Georgia schools consider arming school resource officers with M4s

PTA meeting with the gainesville police

Parents, teachers and other concerned individuals attend a meeting with the Gainesville Police Department last week to answer questions and concerns over arming the school resource officers with M4s. (Photo credit: Gainesville Times)

It’s a proposal that has already been on the books for nearly six months, but last week parents, teachers and other staff from a Georgia school district met with the Gainesville Police Department to discuss questions and concerns over equipping the school’s resource officers with M4 carbines for protection against possible mass shootings, the Gainesville Times reported.

The idea was originally submitted to the schools by the police department back in April after the shooting at Sandy Hook in Newtown, Connecticut left many schools reevaluating their current security systems to protect against such atrocities. Though the issue was not hastily pushed, it was revisited again following a close call with an armed gunman at a DeKalb County school in August.

“I was on the school governance council when it first came up just as a memorandum for us to approve,” said Ashley Bell, chairman of the Gainesville High governance council. “I think it’s appropriate that they had this meeting today because there were some questions initially.”

Bell explained, “Now we have a good understanding for three big questions, which are: Is this going to make our kids safer? How much is it going to cost? And will these weapons be secure?”
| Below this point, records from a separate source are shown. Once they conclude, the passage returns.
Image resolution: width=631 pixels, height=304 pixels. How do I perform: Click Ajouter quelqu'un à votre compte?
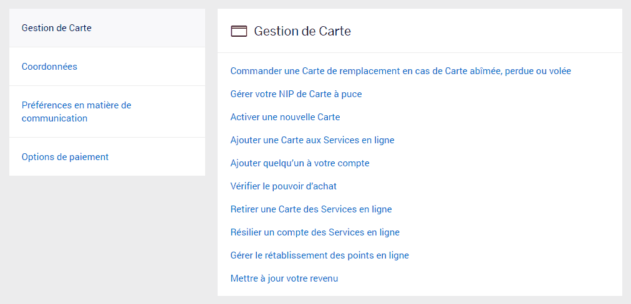click(300, 163)
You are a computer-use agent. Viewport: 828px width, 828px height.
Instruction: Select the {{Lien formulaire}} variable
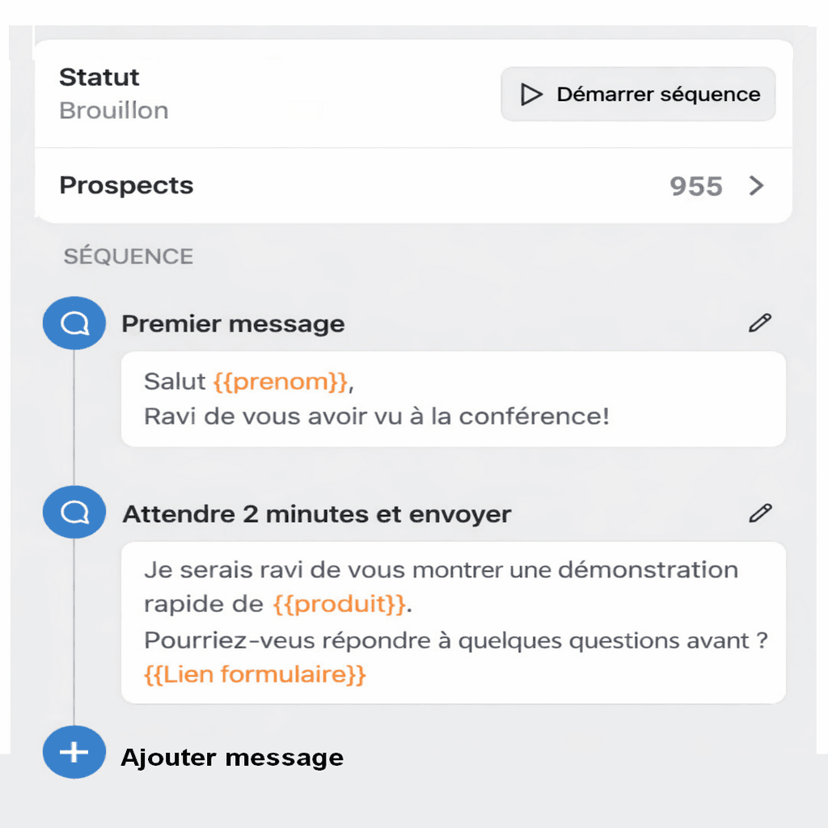point(255,673)
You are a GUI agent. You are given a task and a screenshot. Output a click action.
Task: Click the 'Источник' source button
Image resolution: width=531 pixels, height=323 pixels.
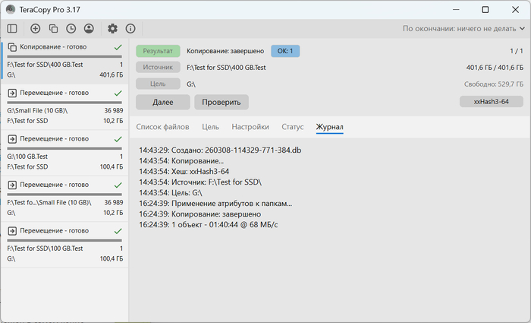158,67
Gainesville Police Chief Brian Kelly said the department’s “first and foremost” priority is “protection of life.” Kelly explained that the schools have many long corridors and large spaces and in the event of an active shooter scenario, a rifle, which is designed for hitting targets at a longer distance, would be a more effective tool versus a handgun, which the school resource officers currently carry.

Officers from the Gainesville Police Department answering questions

Officers from the Gainesville Police Department answer questions proposed by teachers and parents over stocking the schools with M4s. (Photo credit: Gainesville Times)

Under the plan, the school district would purchase three Colt 6920 M4 carbines, for one to be placed at Gainesville High, Gainesville Middle and Wood’s Mill Academy. The estimated cost would be $6,000 plus the cost of the safes. The total cost would be split between the police department and the school district and the school district’s portion would come from the general fund.

And, of course, of great concern is whether or not the rifles will be secured in the school. The plan proposes storing the rifles in a safe within the facility while a school resource officer is on duty. The safes will only be accessible, via fingerprint recognition, by the officers. However, the firearms will not be left at the school outside of school hours, but rather securely stored in the officer’s vehicle during off hours.

Currently the school resource officers are only assigned to the middle and high schools and, although they do regular visits and have other responsibilities there, they do not presently guard the elementary schools. However, the department is hoping to add more resource officers to the schools in the future.

“It’s something that’s important in our community and our schools,” Gainesville High teacher Bryant Tench said. “We just want to be sure everyone is safe.”

Parents and teachers alike admitted that they felt better about the proposed plan after talking with the police department during the meeting last week.

The Gainesville Middle School

The Gainesville Middle School council has already voted on – and approved – the proposed plan to arm school resource officers with Colt 6920 M4 carbines. (Photo credit: Gainesville City Schools)

The school board has delayed voting on the issue until it has talked with the school governance councils. However, Gainesville Middle School has already discussed and voted on the proposal, choosing to support the initiative. The remaining two school councils will likely vote on the subject sometime this month, then send their votes to the school board.

Superintendent Merrianne Dyer hopes the school board will also be able to vote on the proposed plan this month as well.